Friday, May 18, 2007
With the Strategic Economic Dialogue between the US and China rapidly approaching, the newswires are heavy with stories on all things Chinese. US lawmakers file a petition with the Administration to get China to reval (uh, fellas, what do you think Paulson [and Snow before him] has been doing?) PBOC governor Zhou says the RMB exchange rate will increasingly reflect market forces (a statement as reliable as "the cheque is in the mail.")
Meanwhile, SAFE has slipped Blackstone a cheeky $3 billion for private equity investment- could there be any clearer statement of China's intent on moving up the risk curve (and why it is so tough to be structurally bearish of risky assets?)

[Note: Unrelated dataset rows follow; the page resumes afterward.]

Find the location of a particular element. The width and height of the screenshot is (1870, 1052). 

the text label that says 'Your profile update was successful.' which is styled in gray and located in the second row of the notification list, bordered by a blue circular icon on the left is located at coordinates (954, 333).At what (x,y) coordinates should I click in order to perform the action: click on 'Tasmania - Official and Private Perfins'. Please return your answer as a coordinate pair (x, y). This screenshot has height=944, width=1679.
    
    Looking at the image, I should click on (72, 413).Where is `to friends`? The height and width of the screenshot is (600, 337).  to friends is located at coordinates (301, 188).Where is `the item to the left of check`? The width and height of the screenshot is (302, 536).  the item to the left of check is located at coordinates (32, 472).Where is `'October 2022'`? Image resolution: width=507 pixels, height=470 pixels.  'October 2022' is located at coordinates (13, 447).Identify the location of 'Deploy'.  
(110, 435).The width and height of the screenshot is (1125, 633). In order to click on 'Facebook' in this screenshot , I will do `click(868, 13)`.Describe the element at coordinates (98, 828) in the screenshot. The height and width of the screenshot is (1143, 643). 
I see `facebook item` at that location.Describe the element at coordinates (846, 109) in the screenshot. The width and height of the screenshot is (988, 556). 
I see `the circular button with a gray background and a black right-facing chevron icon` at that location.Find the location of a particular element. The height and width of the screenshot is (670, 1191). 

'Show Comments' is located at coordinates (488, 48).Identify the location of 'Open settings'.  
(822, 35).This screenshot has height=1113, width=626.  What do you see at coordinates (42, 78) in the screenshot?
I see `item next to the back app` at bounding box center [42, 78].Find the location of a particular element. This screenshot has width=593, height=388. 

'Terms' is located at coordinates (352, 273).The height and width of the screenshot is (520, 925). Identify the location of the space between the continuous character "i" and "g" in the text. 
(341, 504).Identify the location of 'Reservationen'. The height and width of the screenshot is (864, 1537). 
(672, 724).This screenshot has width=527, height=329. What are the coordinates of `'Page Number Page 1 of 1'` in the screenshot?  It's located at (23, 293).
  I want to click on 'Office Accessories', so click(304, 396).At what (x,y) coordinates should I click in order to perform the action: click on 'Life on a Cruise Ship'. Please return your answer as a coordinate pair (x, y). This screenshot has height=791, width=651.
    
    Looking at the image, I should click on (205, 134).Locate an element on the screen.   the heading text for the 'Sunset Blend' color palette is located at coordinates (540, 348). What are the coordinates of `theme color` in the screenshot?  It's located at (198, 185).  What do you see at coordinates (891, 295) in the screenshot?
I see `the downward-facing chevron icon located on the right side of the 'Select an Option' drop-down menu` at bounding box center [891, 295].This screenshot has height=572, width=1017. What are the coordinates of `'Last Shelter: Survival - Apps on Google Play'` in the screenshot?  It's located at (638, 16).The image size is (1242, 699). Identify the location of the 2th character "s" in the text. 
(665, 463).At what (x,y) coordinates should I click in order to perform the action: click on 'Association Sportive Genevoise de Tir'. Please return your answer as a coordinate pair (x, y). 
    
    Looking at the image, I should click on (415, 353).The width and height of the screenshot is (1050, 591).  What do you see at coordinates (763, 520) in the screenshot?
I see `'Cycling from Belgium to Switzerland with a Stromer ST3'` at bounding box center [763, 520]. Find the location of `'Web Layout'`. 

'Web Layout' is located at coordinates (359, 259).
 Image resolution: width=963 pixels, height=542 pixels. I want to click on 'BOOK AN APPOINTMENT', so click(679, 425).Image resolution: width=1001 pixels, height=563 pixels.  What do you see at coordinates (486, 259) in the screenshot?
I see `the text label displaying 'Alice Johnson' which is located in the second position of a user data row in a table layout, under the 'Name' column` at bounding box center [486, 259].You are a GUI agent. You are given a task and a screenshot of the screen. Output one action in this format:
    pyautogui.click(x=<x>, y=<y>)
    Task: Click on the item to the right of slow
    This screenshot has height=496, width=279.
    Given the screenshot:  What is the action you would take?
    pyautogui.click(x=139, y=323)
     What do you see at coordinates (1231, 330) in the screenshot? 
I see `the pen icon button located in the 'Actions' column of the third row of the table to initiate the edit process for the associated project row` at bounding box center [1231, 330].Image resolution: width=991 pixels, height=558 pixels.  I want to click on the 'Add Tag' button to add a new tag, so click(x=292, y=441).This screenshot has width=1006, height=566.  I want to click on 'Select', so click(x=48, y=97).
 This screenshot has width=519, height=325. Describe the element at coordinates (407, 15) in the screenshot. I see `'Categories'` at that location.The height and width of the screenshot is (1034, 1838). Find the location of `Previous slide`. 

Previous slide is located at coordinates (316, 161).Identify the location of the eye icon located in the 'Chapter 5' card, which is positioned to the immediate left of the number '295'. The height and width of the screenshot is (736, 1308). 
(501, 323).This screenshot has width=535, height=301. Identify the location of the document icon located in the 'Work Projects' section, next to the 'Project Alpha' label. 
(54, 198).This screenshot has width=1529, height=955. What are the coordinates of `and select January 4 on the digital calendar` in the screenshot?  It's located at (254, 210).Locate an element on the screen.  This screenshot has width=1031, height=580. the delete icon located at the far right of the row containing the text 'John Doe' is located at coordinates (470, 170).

Anyhow, it seems reasonable to expect more plaintive requests from the US for the Chinese authorities to "speed up the pace of the currency reform process", aka let USD/RMB plunge. The Chinese willingness to do so, of course, ultimately depends on how resilient the export sector is. Now, with the trade surplus rising at exponential speed, it would seem pretty obvious that Chinese exporters are uber-competitive at current FX levels.
But are they? Mingchun Sun of Lehman Brothers has written an article suggesting that Chinese exporters may not be as competitive as you think, simply because they enjoy a number of artificial advantages:
* Subsidized energy prices
* Subsidized prices for other resources, such as land, water, and minerals
* Low environmental standards and enforcement
* Lax labour legislation and enforcement
* Lax protection of intellectual property rights: why spend on R&D when you can just steal someone else's idea?
* Large tax exemptions and rebates for exporters (a subsidy by any other name would smell as sour...)
Now, there's not much that the US can or should do about some of these, while others represent legitimate points of contention- particularly the latter two. Stephen Roach thinks that enforcing IP would be an "easy win" for China, or at least a legitimate source of complaint for the US.
Others perhaps aren't so sure.
Regardless, Sun's point is that China is focusing on all of the above, as well as the level of the RMB. And that could mean that those of us waiting for a cessation of intervention and a legitimately market-driven exchange rate will be waiting a long time.